I’d like to introduce you to the brown butter banana cake, your new BFF (or should I say, BBBCwCFF?) It’s surprisingly light for a banana cake, with the perfect balance of sweetness and ripe banana flavor that’s enhanced by toasty nuttiness of brown butter. Best of all, both the cake and frosting can be mixed by hand, no electric mixer needed.
The fudge frosting is deeply and intensely chocolate—made with both melted chocolate and cocoa powder—with a silky smooth texture and shiny finish that stays soft even after being refrigerated. It’s the perfect fudgy compliment to the moist and tender banana cake, without the overpowering sweetness of other frostings (no powdered sugar in sight!)

When it comes to developing recipes, which comes first, the cake or the frosting? Normally, for me, it’s the cake, but not here. No, this recipe started from the top—luscious swirls of deeply chocolate fudge frosting—and the cake soon followed.
Would you believe that this fudge frosting was a complete accident? I found myself with a few random bowls of ganache/fudge left from my candied orange fudge swirl ice cream recipe (getting a fudge swirl that stayed soft and chewy even when frozen solid took a few tries to get right).
Not wanting to waste the remnants, I combined the bowls of ganachey fudge and fudgey ganache, added a splash of cream, and whipped it with an electric mixer to smooth it all out. The result made a surprisingly delicious whipped fudge frosting, which I then slathered on top of a thrown-together-because-those-three-overripe-bananas-need-to-be-used-stat banana cake to bring to ceramics class, which my classmates promptly devoured.

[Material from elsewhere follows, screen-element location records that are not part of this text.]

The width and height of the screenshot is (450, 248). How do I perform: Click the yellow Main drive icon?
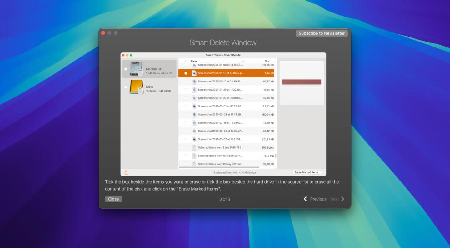(x=136, y=87)
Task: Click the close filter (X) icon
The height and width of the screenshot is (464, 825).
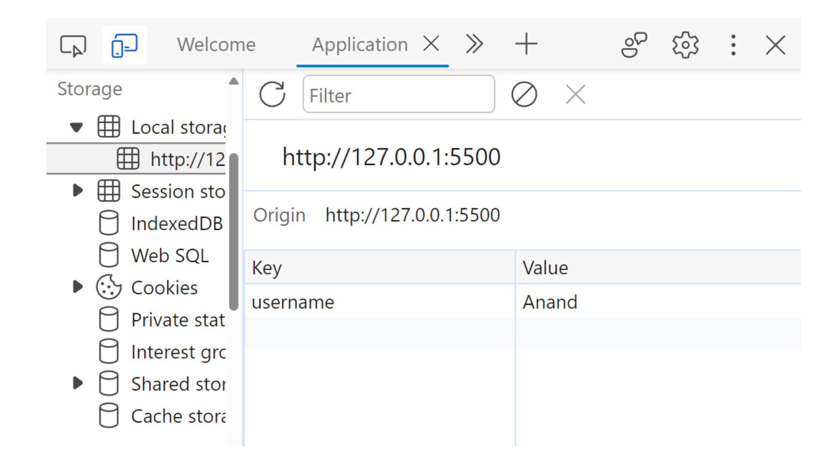Action: [576, 95]
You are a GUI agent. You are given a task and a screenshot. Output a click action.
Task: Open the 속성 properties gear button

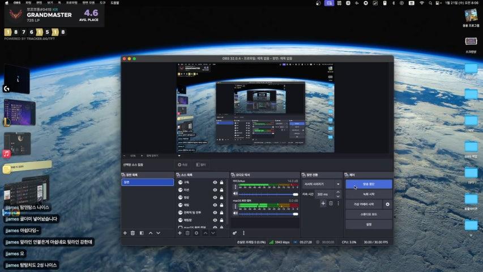[182, 164]
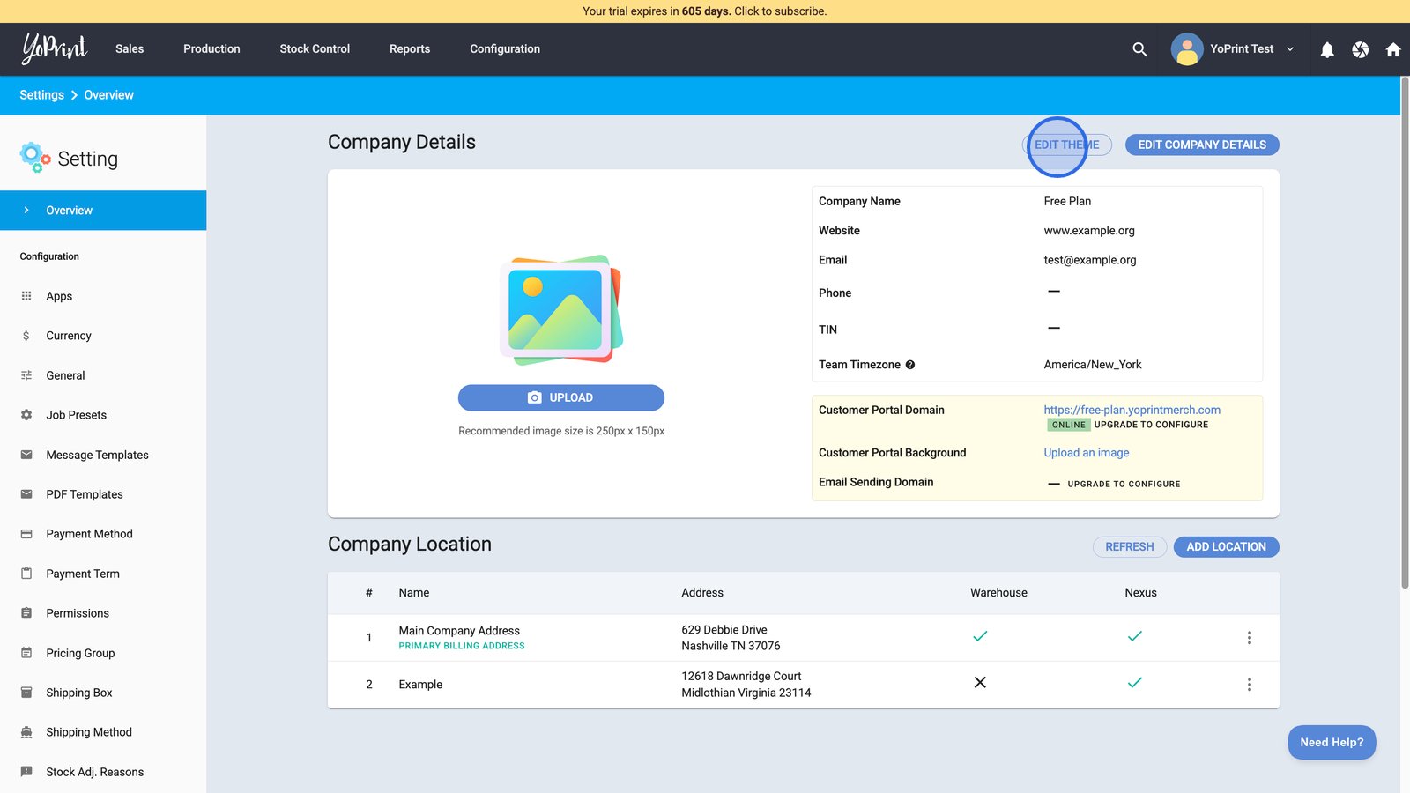Open Apps grid icon in sidebar
Image resolution: width=1410 pixels, height=793 pixels.
(26, 296)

But despite the accidental awesomeness that was the first test cake, I somehow found myself sitting on this recipe for upwards of a year. Why? I can’t quite explain it. At first it was just about not wanting to post two square-ish bakes in a row, or posting too many cake recipes back to back, but when I finally revisited it, enough time had passed that the accidental frosting didn’t quite pass my exacting standards. It was close, but I knew I could make it better.